Upon entering the nave of this church, one is immediately awestruck by the iconography and the lingering fragrance (inspiring). You surely don't feel like you're in the world any longer. Right before this Divine Liturgy starts, you hear the bells ringing, which is a call to the faithful. There are candles aglow in several candlestands before what is called the icon screen, which separates the congregation from the slighty elevated area called the holy place. There is an altar in the center of this elevated place and the Gospel book (ornately adorned) resides in the center. If a particular Orthodox church has been consecrated, a relic of a saint or martyr is sealed by wax into the altar.
When the celebrant (Priest) opens the royal doors, he begins this Divine Liturgy with these words: "Blessed is the kingdom of the Father, and of the Son, and of the Holy Spirit." The choir responds with "Amen." The celebrant begins what is referred to as "The great litany" by saying, "In peace let us pray to the Lord." The angelic-sounding choir (sometimes a chanter) sings "Lord have mercy" after each petition. One of these petitions includes prayers for our President and those in civil authority and our armed forces.
After this the choir sings three beautiful and uplifting hymns called antiphons. Soon, one hears what is called the thrice-holy hymn, which is directed to the Holy Trinity, I presume. Next there is a reading/chanting of one of the Christian epistle letters and then the celebrant or deacon chants a reading from one of the four Gospels. After this a sermon is usually given.
Next, the choir sings a most solemn hymn finishing with these words: "Let us now lay aside all earthly cares." With incense in the air, a chalice (actually two) is walked around the interior of the church as a procession; then, according to this Orthodoxy, it is brought back to the altar and consecrated to actually be the body and blood of Jesus Christ for communion of the celebrant and faithful.

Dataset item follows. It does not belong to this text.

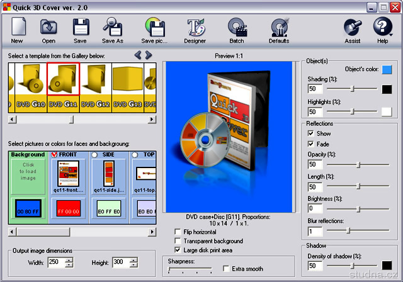The width and height of the screenshot is (403, 282).
Task: Pick the Object's color blue swatch
Action: coord(387,69)
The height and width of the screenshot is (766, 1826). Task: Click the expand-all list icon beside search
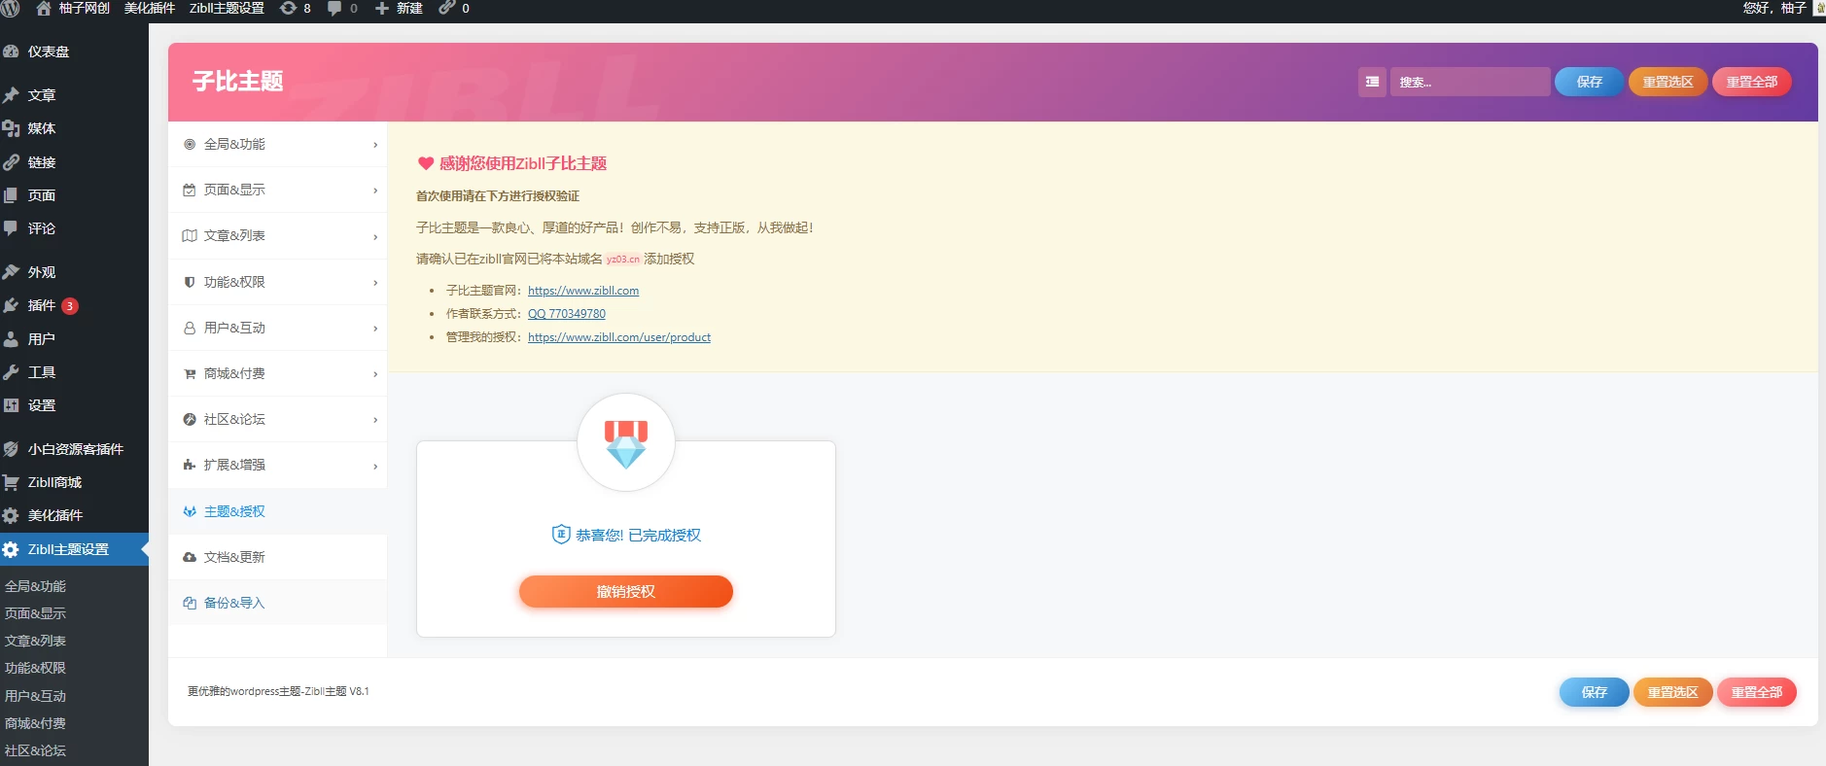pos(1372,82)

After more prayers and hymns, the faithful who have prepared themselves with a morning fast and perhaps a recent confession of faults approach the chalice to partake of the heavenly mysteries. Indeed, one can feel the mysticism. The whole Sunday service is about one hour and fifteen minutes. At the very end, the people go up to the front and venerate the small cross held by the priest and also receive a piece of the holy bread. I assume this represents the "Bread of life."

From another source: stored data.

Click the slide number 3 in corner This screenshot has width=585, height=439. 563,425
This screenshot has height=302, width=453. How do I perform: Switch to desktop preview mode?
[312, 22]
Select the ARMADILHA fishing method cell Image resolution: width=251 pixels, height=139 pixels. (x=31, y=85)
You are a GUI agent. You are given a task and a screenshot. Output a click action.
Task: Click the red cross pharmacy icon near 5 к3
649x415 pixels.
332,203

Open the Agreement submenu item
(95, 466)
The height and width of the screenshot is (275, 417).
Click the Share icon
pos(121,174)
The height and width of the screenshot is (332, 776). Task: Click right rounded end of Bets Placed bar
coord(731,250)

This Orthodox church claims Apostolic succession from the early church of the Apostles. All of the five senses are touched while in this Sunday Liturgy. I have been informed that the reason that musical instruments are not typically used in this Orthodox church is because only the human voice can utter truth. Also, I've been advised that when one kisses (venerates) an icon, they are not worshipping the wood or paint, but rather the veneration ascends to its prototype; pretty much in the same way as when we might kiss a picture of a loved one who has gone before us or who is very far away and we miss them very much. These icons are also for the purpose of inspring those who gaze at them.

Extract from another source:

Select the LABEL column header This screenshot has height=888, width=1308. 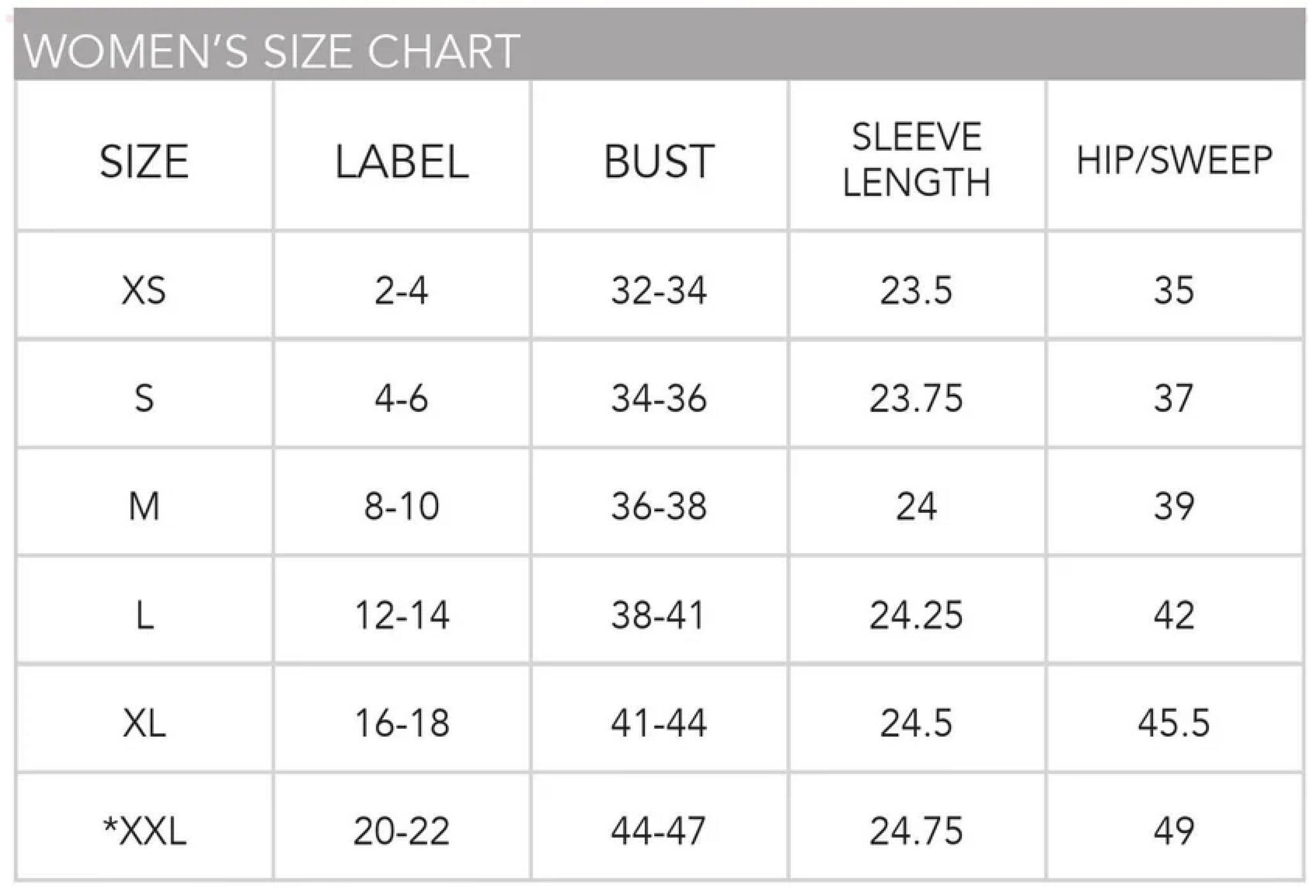pyautogui.click(x=402, y=161)
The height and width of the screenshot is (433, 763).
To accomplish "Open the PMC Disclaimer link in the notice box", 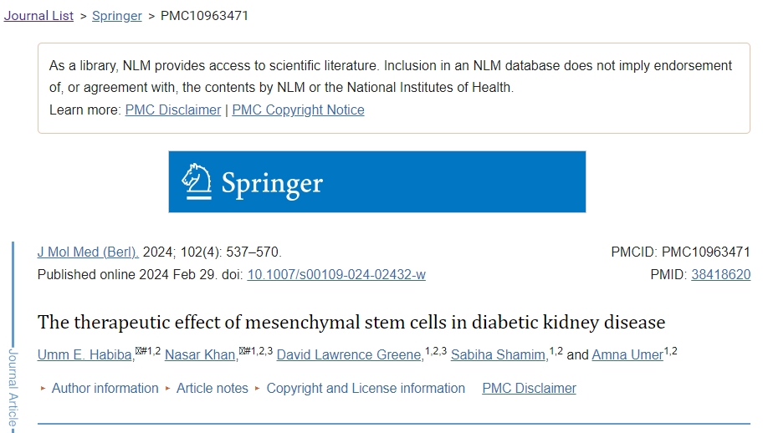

What I have written in this brief article (opinion) cannot possibly compare with actually experiencing this ancient church. You must experience it yourself, so don't only take my word for it. Although hypocrisy may abound everywhere, my experience in this sacred place leads me to believe that thorns and snares are in the way of the wayward. If you still haven't found what you're looking for in life; still not sure about religion, I highly recommend visiting an Orthodox Christian church on Sunday morning. See if your life doesn't change.